Ibuprofen augments pro-inflammatory cytokine release in a mouse model of Vibrio vulnificus infection.
Microbiol Immunol. 2010 Sep;54(9):542-50. PMID: 20840153
Section of Infectious Diseases, Department of Internal Medicine, Taipei Medical University Hospital, 252 Wu Hsing Street, Taipei, Taiwan.
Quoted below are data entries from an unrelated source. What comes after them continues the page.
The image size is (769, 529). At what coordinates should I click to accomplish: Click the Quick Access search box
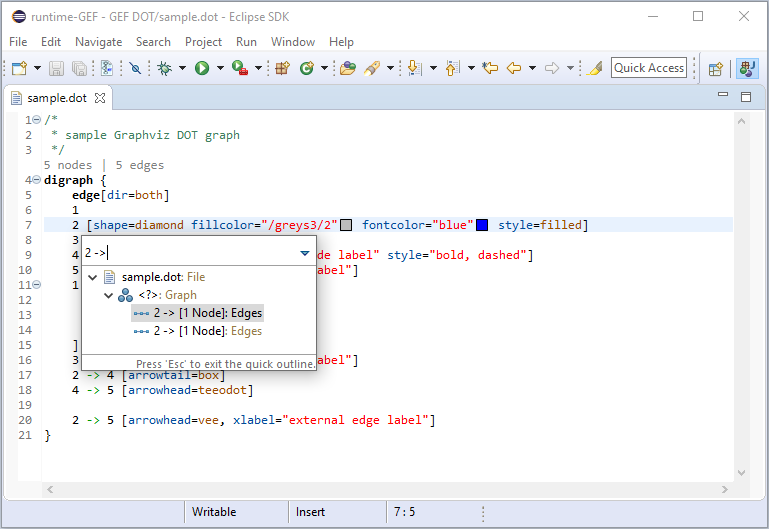[649, 68]
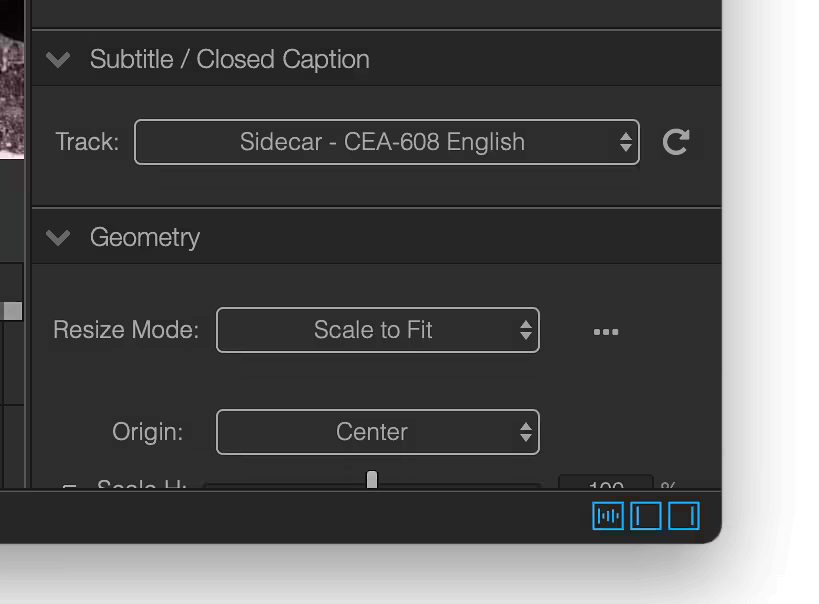Click the reload icon next to Track
The height and width of the screenshot is (604, 819).
click(676, 142)
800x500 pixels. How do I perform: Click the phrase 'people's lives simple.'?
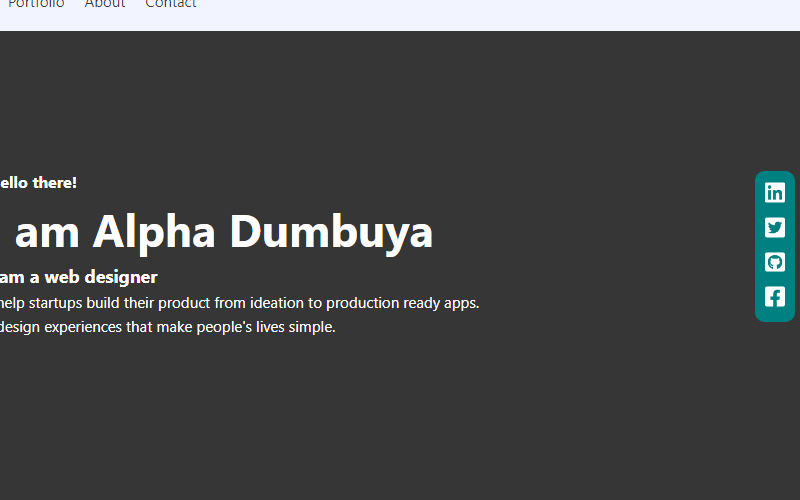(x=266, y=327)
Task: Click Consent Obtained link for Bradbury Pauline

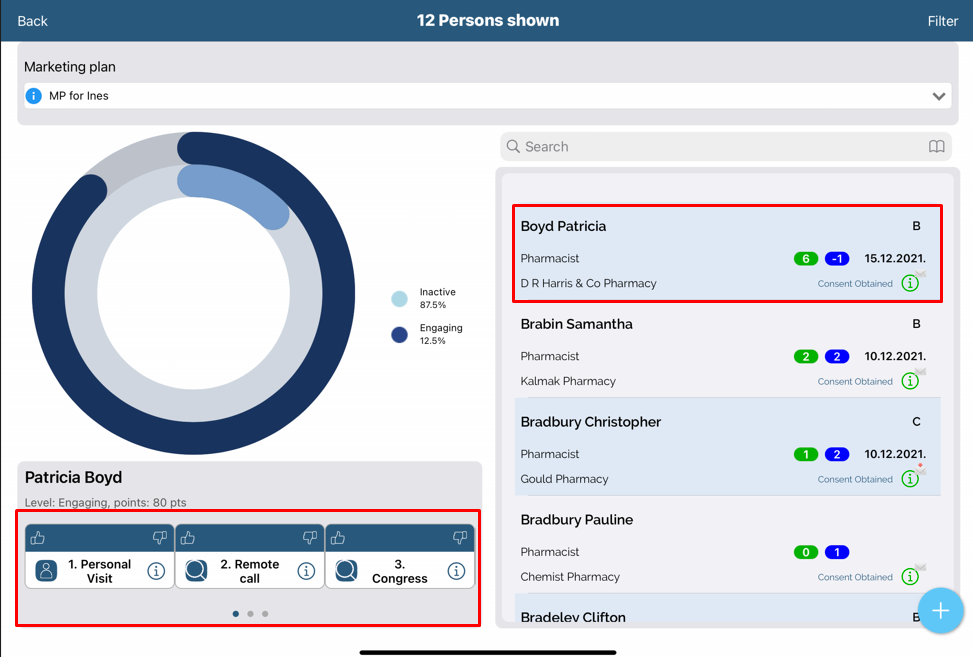Action: pos(855,577)
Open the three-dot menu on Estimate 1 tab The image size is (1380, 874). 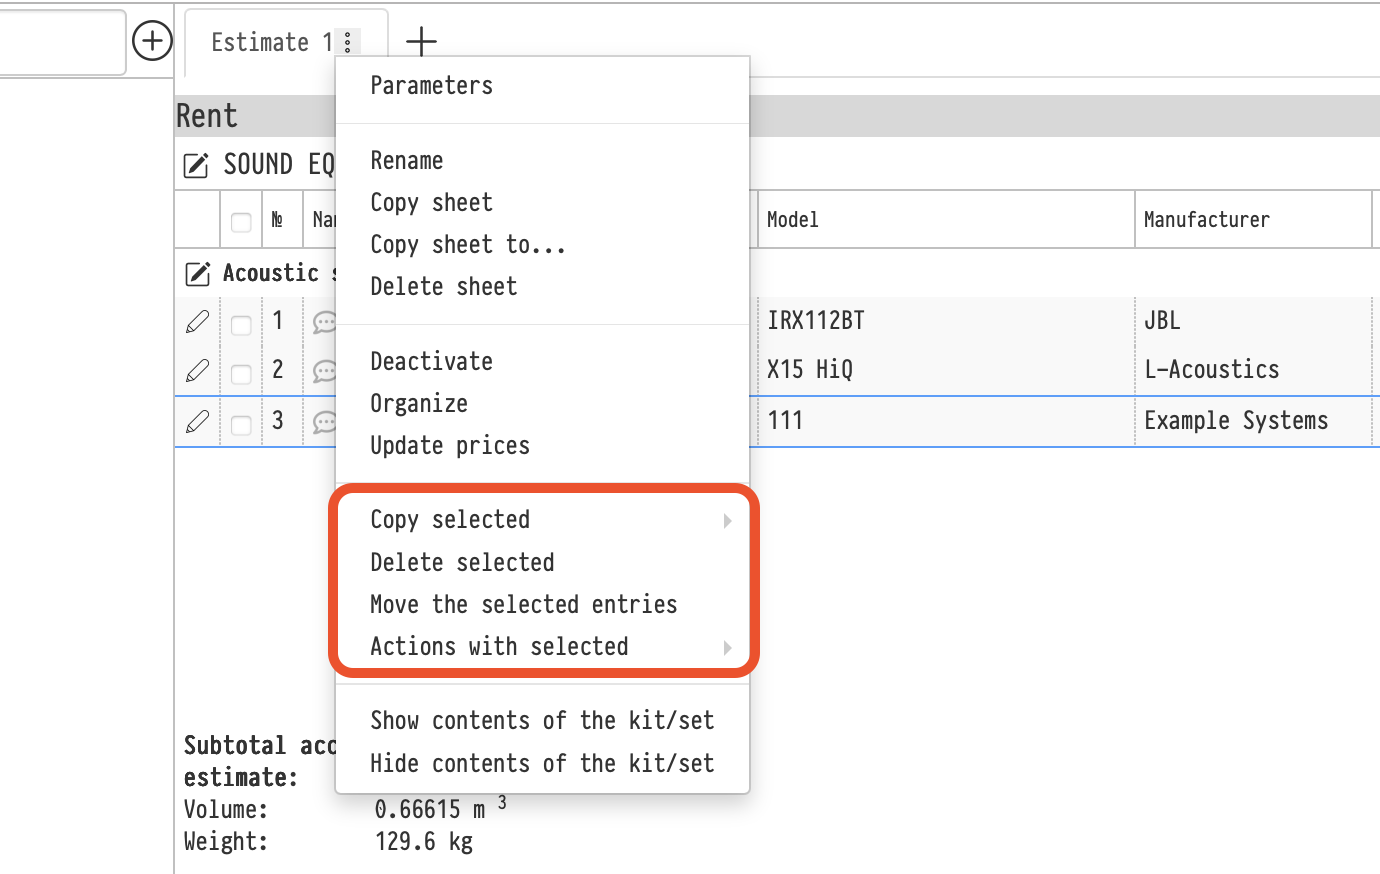coord(347,42)

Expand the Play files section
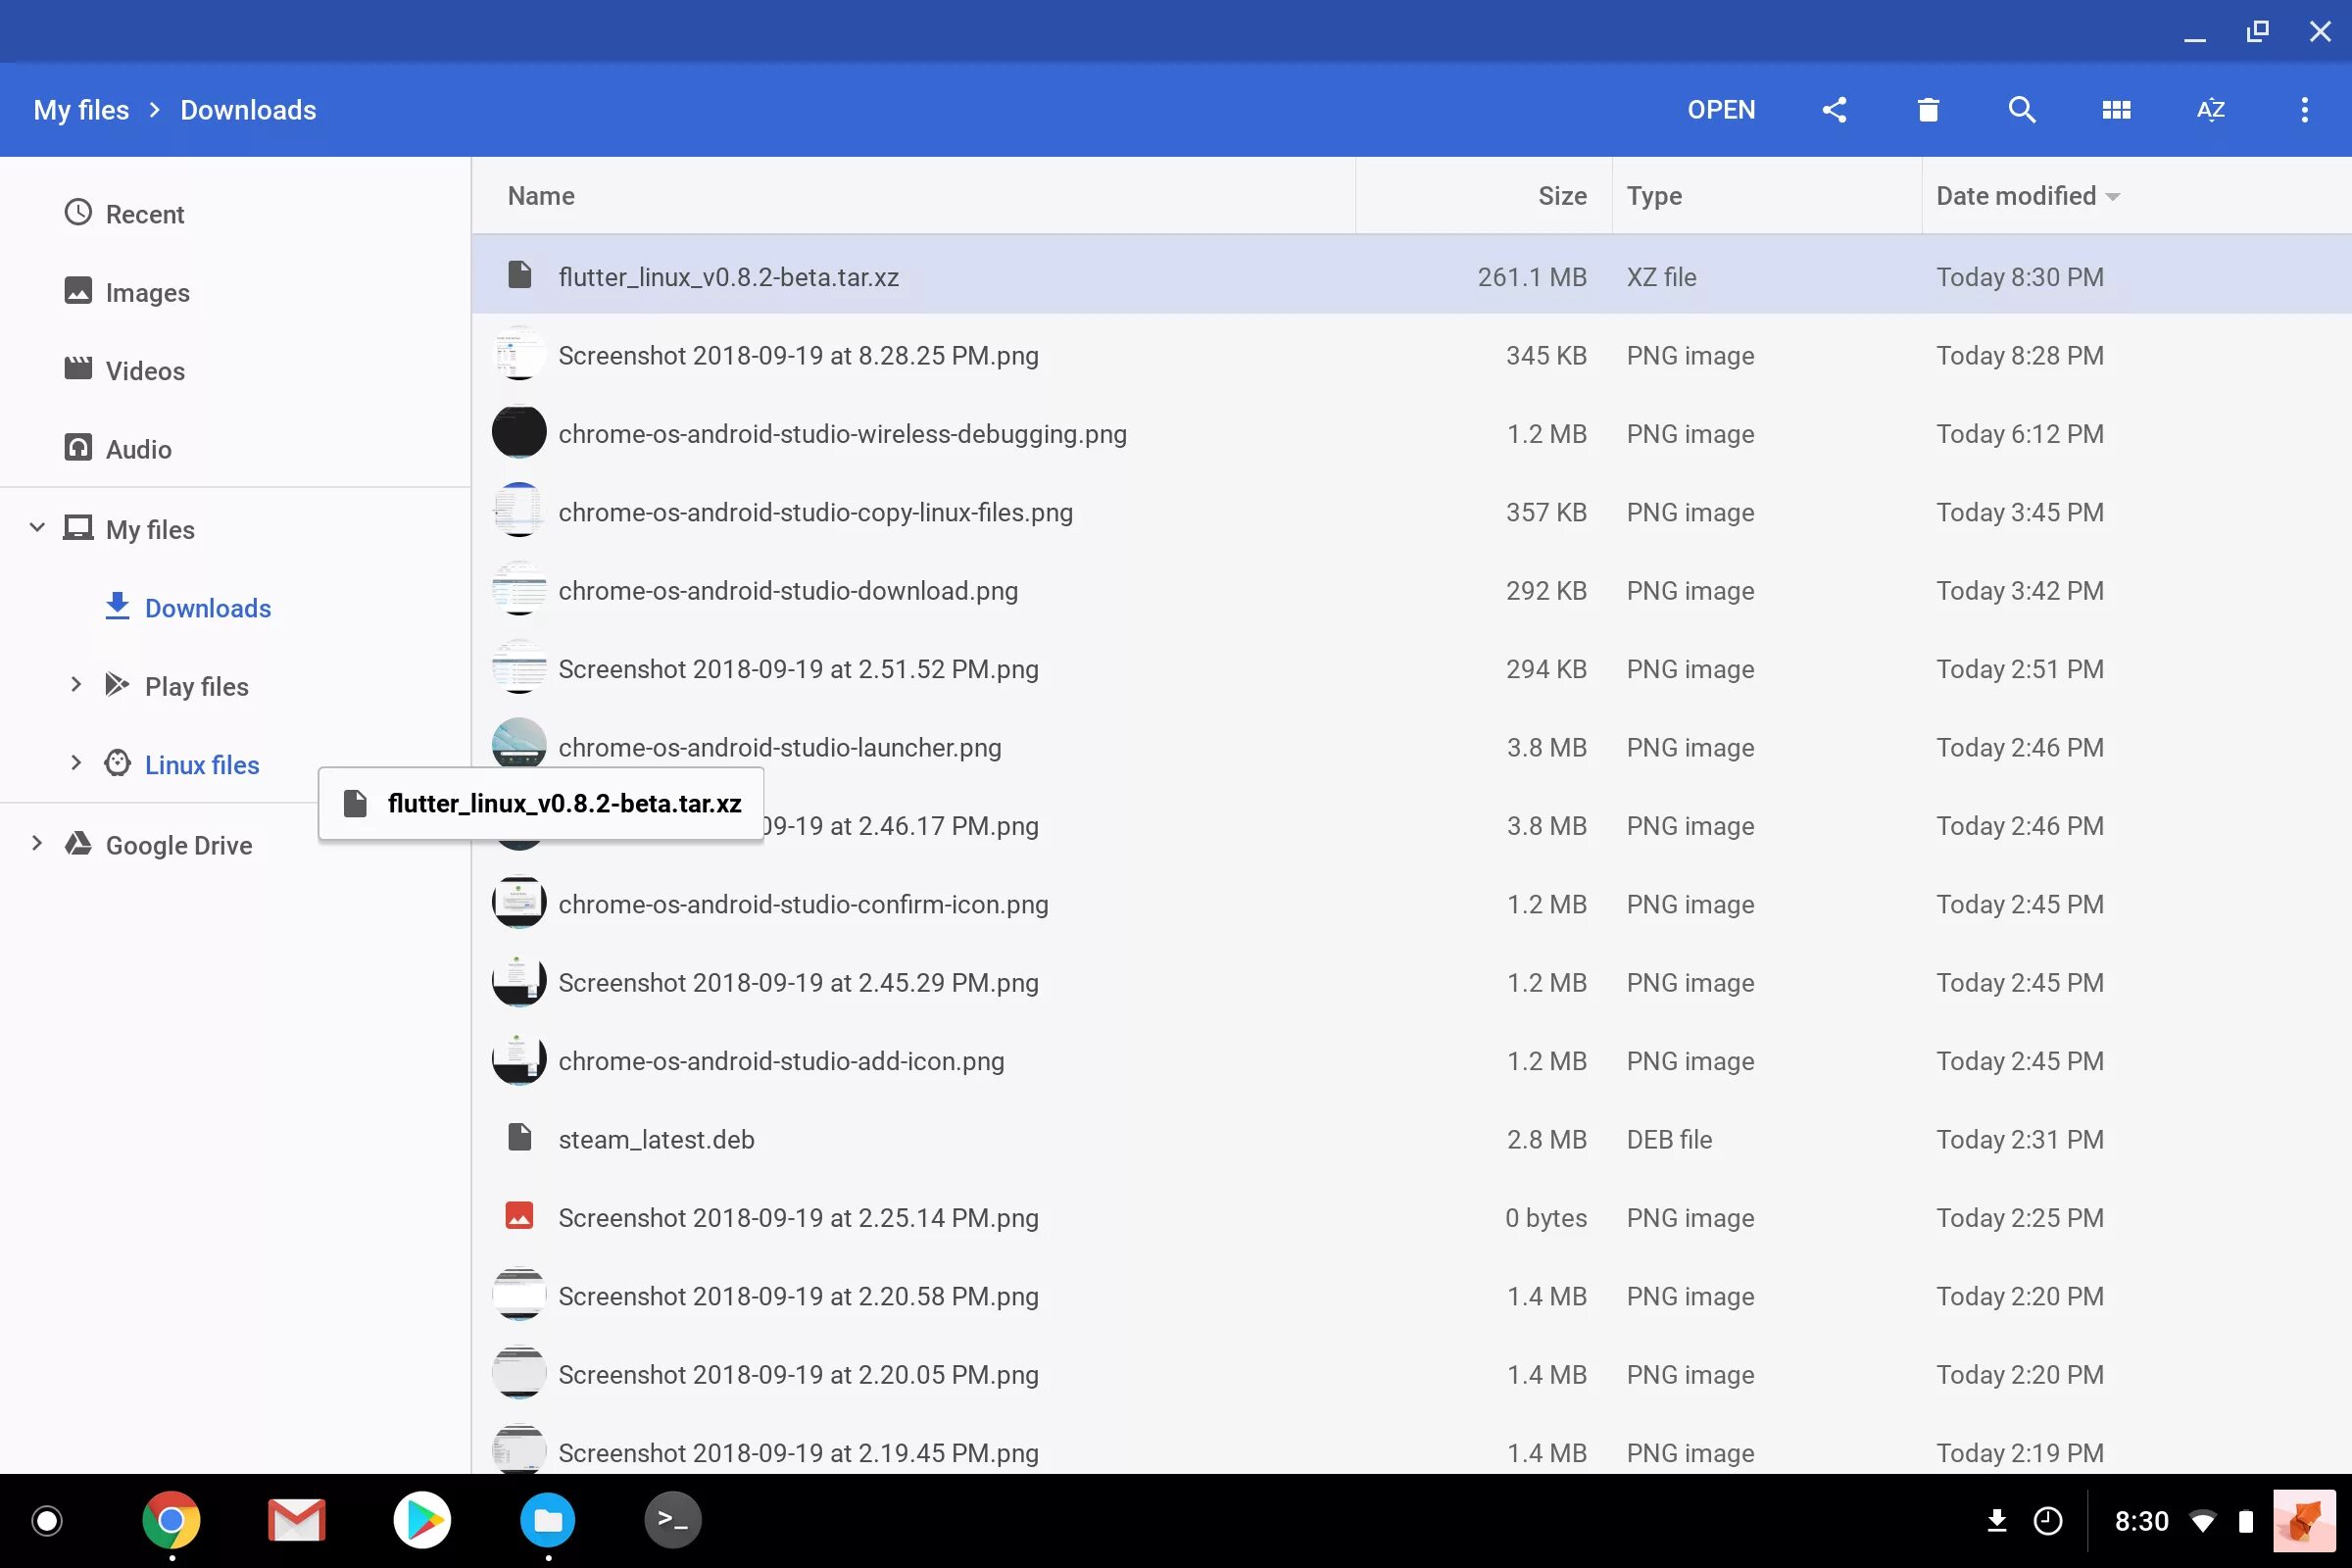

We evaluated the effects of ibuprofen on cytokine production and mortality in a mouse model of septic shock induced by Vibrio vulnificus, strain Chi Mei Vv05191. Ibuprofen (50 mg/kg) or saline (control) was given to female BALB/cByJ mice for three consecutive days before exposure to the pathogen. For cytokine production, serum and peritoneal fluid were assayed for IL-1β, IL-6, TNF-α, and MIP-2 by ELISA at 3, 6, and 9 hr after intraperitoneal infection of the organism. At 6 hr after infection, serum and peritoneal fluid levels of IL-6, TNF-α, and MIP-2 were significantly higher in the ibuprofen group. For mortality determination, 73 mice (37 ibuprofen, 36 control) were injected intramuscularly with V. vulnificus. Kaplan-Meier survival curves were analyzed. Survival was significantly decreased by ibuprofen only for the lowest inoculum (25 CFU) of V. vulnificus. Administration of ibuprofen before infection may augment the pathogenesis of V. vulnificus by stimulating cytokine production.